I am just saying that most people who've had some basic but not too deep exposure to QM and the idea of "collapse" would in fact be surprised to discover that a superobserver could in principle act on an internal observer unitarily, and put them in interfering superpositions, as if they were a quantum state. They would be surprised to learn that what one person sees as collapse, another sees as just entanglement - that the where and when of collapse is not an objective fact.

 

[kimbyd]

That's one interpretation. One interpretation is consciousness causes wave function collapse - as far as I'm aware that hasn't been experimentally refuted.
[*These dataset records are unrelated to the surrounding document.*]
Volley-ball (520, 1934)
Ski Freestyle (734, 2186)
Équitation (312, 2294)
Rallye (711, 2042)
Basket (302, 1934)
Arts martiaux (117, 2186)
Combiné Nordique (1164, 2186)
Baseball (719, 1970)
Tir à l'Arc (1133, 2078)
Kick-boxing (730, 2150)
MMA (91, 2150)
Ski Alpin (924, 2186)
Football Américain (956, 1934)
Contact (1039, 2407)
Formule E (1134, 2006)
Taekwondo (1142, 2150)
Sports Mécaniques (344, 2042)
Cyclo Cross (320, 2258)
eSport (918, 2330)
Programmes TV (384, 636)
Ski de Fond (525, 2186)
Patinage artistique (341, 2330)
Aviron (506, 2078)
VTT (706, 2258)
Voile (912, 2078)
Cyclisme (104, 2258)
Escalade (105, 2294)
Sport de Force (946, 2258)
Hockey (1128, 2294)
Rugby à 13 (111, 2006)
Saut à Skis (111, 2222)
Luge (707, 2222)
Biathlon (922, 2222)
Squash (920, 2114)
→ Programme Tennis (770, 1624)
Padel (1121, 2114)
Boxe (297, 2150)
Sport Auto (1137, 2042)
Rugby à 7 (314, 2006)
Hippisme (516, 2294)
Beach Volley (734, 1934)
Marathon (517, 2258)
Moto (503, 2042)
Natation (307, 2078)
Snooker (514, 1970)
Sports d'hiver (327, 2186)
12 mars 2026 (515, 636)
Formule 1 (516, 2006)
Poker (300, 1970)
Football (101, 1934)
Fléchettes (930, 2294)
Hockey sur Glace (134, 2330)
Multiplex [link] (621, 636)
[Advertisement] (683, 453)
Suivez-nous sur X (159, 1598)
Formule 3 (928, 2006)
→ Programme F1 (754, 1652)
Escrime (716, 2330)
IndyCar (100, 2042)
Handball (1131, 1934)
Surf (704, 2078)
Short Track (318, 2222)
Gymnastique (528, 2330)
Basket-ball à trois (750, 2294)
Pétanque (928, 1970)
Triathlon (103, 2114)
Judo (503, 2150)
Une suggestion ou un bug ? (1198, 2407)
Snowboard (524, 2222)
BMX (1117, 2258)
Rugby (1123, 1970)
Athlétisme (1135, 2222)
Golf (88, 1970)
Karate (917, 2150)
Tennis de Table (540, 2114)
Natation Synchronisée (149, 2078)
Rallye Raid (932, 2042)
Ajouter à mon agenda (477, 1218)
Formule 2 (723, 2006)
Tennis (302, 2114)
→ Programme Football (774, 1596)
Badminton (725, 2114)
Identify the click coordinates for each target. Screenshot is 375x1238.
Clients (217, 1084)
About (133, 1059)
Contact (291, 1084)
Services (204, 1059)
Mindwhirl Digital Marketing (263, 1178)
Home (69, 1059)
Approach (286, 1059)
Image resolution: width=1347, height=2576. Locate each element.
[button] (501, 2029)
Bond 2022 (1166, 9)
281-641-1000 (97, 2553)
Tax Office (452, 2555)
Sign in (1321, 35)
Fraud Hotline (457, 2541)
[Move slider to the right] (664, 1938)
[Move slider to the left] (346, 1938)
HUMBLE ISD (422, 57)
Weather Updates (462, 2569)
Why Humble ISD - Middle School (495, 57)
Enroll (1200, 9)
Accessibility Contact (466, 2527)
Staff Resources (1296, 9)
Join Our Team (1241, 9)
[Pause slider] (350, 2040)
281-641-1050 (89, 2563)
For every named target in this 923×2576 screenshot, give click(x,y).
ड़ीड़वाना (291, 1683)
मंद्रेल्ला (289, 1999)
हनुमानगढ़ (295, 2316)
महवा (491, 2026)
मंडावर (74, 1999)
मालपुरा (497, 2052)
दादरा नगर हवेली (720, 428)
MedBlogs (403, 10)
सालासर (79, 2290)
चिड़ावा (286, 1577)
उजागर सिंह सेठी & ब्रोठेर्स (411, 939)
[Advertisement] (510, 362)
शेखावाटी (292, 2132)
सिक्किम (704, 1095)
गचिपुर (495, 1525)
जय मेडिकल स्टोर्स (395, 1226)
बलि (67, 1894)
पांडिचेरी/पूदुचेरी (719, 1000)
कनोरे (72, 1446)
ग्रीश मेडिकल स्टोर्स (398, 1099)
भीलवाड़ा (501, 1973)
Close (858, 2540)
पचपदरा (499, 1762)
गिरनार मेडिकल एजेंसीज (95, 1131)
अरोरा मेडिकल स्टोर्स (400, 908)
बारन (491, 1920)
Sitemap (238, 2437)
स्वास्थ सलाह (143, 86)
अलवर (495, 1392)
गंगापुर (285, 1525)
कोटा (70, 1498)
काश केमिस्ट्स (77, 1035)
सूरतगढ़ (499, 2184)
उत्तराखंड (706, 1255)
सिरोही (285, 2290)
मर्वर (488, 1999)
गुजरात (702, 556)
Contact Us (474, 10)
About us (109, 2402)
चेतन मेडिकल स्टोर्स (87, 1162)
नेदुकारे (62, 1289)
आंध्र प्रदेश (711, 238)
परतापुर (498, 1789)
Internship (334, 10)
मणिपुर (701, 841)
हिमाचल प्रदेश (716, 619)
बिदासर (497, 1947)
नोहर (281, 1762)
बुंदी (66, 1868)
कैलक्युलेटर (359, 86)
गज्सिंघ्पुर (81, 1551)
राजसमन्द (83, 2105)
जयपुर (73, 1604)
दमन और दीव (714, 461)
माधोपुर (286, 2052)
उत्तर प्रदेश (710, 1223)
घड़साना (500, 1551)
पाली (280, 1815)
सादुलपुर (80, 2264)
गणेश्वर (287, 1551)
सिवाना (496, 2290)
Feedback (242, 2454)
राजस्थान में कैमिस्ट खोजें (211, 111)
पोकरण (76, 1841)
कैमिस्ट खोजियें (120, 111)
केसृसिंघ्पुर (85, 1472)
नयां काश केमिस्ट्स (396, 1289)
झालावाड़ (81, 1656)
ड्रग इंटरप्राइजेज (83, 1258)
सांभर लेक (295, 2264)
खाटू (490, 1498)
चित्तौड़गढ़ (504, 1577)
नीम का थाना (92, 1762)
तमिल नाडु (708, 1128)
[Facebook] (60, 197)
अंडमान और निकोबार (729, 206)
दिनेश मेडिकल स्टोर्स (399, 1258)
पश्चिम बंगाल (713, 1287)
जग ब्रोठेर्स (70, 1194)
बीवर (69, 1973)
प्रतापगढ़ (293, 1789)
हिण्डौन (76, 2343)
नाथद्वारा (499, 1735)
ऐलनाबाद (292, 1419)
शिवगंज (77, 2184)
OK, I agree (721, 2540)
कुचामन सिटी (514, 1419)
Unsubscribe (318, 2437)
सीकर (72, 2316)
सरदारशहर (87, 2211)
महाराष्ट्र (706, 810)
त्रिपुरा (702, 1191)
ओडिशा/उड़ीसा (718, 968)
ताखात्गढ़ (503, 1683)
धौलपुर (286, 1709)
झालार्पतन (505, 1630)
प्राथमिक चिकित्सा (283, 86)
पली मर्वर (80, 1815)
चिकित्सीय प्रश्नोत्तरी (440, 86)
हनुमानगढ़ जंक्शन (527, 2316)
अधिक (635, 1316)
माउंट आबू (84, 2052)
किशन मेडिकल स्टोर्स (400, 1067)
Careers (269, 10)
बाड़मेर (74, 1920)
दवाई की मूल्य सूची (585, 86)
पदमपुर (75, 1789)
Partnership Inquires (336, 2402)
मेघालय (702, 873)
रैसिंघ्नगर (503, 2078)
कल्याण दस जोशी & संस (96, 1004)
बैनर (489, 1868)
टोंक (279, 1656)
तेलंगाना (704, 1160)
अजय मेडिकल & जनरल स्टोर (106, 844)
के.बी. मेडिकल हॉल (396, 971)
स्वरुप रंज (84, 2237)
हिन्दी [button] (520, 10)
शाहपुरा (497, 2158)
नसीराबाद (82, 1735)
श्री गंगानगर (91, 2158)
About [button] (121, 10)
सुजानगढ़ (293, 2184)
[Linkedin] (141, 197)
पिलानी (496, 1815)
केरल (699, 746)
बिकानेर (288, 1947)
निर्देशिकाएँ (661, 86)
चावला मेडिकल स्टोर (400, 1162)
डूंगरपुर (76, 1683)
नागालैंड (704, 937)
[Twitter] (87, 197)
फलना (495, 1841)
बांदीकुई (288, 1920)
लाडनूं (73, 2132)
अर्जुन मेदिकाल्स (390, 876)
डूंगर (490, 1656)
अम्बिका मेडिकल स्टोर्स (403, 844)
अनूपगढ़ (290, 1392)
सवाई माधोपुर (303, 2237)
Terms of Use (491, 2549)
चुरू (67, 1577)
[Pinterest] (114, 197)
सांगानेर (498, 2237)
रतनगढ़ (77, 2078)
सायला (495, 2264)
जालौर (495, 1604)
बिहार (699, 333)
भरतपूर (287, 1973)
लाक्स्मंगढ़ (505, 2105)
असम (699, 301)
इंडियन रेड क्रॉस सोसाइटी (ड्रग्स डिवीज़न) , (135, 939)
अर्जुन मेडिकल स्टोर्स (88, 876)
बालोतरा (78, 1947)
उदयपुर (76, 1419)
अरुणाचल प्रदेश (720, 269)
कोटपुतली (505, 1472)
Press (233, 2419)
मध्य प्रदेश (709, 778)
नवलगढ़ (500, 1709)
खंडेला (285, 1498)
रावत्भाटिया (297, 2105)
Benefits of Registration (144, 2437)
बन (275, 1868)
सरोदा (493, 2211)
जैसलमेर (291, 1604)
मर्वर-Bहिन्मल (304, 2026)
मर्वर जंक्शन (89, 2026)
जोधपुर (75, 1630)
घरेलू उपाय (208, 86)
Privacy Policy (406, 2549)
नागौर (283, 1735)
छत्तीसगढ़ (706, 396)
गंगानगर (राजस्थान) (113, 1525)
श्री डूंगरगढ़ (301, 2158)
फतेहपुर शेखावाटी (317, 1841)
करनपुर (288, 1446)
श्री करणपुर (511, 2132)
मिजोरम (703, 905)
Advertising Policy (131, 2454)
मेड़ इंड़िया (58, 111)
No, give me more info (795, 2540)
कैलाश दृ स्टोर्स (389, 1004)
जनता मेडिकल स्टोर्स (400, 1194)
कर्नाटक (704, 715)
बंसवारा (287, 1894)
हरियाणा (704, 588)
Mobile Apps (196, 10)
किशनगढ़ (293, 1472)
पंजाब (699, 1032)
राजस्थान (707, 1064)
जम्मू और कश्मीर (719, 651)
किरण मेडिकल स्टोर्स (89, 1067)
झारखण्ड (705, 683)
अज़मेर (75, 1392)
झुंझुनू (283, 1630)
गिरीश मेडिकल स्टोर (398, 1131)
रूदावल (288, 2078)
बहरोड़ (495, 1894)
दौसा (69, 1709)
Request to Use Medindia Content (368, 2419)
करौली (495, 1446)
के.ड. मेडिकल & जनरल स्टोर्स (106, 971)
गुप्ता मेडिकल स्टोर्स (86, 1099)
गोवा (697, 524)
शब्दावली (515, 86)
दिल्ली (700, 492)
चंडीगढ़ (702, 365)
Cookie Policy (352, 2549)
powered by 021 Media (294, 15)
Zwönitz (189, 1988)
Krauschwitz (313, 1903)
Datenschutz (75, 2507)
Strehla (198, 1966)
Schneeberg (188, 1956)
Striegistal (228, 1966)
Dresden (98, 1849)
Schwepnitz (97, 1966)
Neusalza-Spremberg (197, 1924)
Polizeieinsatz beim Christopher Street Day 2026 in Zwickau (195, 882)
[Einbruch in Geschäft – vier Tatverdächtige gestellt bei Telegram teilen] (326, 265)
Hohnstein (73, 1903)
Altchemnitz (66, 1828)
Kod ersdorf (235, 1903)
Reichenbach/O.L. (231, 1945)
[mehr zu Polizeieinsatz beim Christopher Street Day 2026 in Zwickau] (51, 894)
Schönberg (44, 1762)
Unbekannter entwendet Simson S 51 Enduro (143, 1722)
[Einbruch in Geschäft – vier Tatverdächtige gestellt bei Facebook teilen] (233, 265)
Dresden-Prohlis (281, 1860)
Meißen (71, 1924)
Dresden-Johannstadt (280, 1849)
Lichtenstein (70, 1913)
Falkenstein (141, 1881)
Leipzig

Pretty sure it's refuted by the measured fact that collapse measurably occurs for systems far less complex than humans, without results being ever observed by humans.

If some want to claim that that's not "real" collapse and "real" collapse only occurs due to consciousness, then that's a pretty extraordinary claim requiring extraordinary evidence.

 

[kimbyd]

For why I say that collapse has been experimentally measured to occur for less complex systems, here's an example:
https://journals.aps.org/prl/abstract/10.1103/PhysRevLett.77.4887

They manually collapse the wavefunction by increasing the intensity of the light source which interacts with the effective dual-slit system they're using. The light is never observed, or even measured. But it causes the wavefunction to collapse nevertheless.

 

[charters]

For why I say that collapse has been experimentally measured to occur for less complex systems, here's an example:
https://journals.aps.org/prl/abstract/10.1103/PhysRevLett.77.4887

They manually collapse the wavefunction by increasing the intensity of the light source which interacts with the effective dual-slit system they're using. The light is never observed, or even measured. But it causes the wavefunction to collapse nevertheless.

This only shows interference is increasingly suppressed as the atom-photon entanglement gets stronger. It does not tell us anything about if or when a nonunitary collapse occurs. Loss of interference (explained by decoherence) is not the same thing as collapse to a definite outcome/eigenstate (not explained by decoherence).